The samples also differed in cancer stage, type, health status, and insurance coverage status. The retained sample reported more stage IV cancer and a higher percentage of breast cancer than the excluded sample. The excluded sample reported more lung, kidney, bladder, and uterine/cervical cancers than the retained sample (P<.001). A greater percentage of the retained versus excluded sample reported completing treatment more than 5 years ago (142/569, 25.9%, vs 116/1081, 10.7%; P<.001). A greater percentage of those in the retained sample indicated their cancer was in remission or had no evidence of disease (447/569, 78.6%, vs 612/1081, 56.6%; P<.001), while a greater percentage of the excluded sample reported receiving palliative care (253/1081, 23.4%, vs 30/569, 5.3%; P<.001) and hospice (60/1081, 5.6%, vs 0/569, 0%; P<.001). A greater percentage of the retained sample reported having private insurance (320/569, 56.2%), while more of the excluded sample reported having Medicaid (491/1081, 45.4%) and/or Medicare (633/1081, 58.6%). Finally, respondents in the retained sample were more likely to report their health as “good” (226/569, 39.7%, vs 318/1081, 29.4%) and less likely to report their health as “poor” (17/569, 3.0%, vs 133/1081, 12.3%) compared to the excluded sample (P<.001).

Principal Findings

Numerous indications support the greater integrity of the data in the retained sample (n=569) compared to the excluded sample (n=1081). First, discordant data reported by the same respondent, such as the anatomical site of their cancer not being physically possible for their reported sex/gender, were clear signs of random survey completion. Second, the younger mean age of the excluded sample combined with cancers more likely to be diagnosed at a later age (eg, lung, kidney, and bladder cancers), more serious disease (chronic, receiving palliative care, or hospice), and poorer health is highly suspicious. Conversely, the higher self-reported diagnosis of breast cancer in the retained sample aligns with the authors’ prior research experience in more easily recruiting breast cancer survivors than those with a history of other cancers.

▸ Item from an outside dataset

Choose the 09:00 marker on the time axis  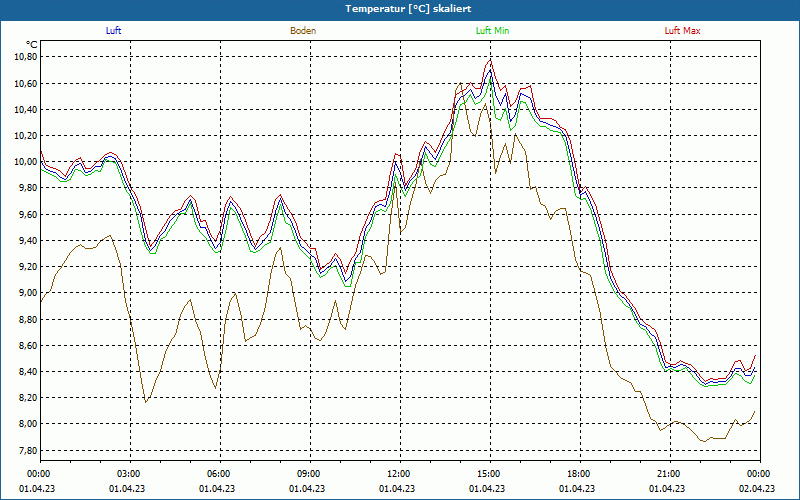(x=308, y=474)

This study contributes to the literature by providing guidance for identifying potentially fraudulent data. Importantly, use of screening questions and CAPTCHA was insufficient to dissuade fraudulent respondents. Consistent with past research, we found that examining repeated personal data across responses [11], duplicate open text responses [12], response inconsistency [12], and low-probability responses [12] helped to identify potentially fraudulent responses. Additionally, we found that examining differences between the retained and excluded samples bolstered our confidence in the retained sample (ie, demographic characteristics such as mean age and cancer type corresponded more closely with the demographics of participants in prior cancer survivorship research conducted by the authors as well as cancer statistics).

Ethical Considerations

Social media is an efficient and cost-effective method for health research. However, the potential for loss of data integrity must be weighed with the efficiency and cost-effectiveness [1-5]. The distance created between researchers and participants in internet survey–based research may lead to participants feeling less self-conscious about unethical behavior and more motivated to obtain incentives for which they are ineligible. Precautions to improve confidence in data integrity, however, may inadvertently prevent participation by eligible persons as well. For example, persons using the same computer who are eligible to participate in a study may be omitted from data based on their identical IP addresses. People with less technological savvy or visual challenges may be dissuaded from survey completion by the CAPTCHA. People whose first language does not match the language of the survey may be dissuaded due to instructions to type words in a language in which they are not facile. Finally, the capture of geographic location (IP address) in combination with multiple identifying questions has implications for the anonymity of respondents. Prevention and detection of fraudulent responses may, therefore, require increased justification for IRB review to collect geolocation and identifying data that would not otherwise be needed.

Recommendations to Prevent Fraudulent Data

To minimize bot contamination and reduce duplicate entries, precautions similar to those taken in this study are warranted. Additional recommendations include using software with fraud prevention and detection capabilities (eg, Qualtrics), capturing IP addresses, capturing time stamps for both start and stop times, including a required open text question, and distributing surveys only to closed groups on social media or avoiding social media altogether. If social media is used, financial incentives should be avoided. If providing financial incentives, (1) require participants to check a box indicating they acknowledge that responses from ineligible respondents or those who respond multiple times will not receive the financial incentive and downplay the incentive, and (2) indicate that investigators reserve the right to confirm eligibility by telephone (or other means) and include a required telephone number field.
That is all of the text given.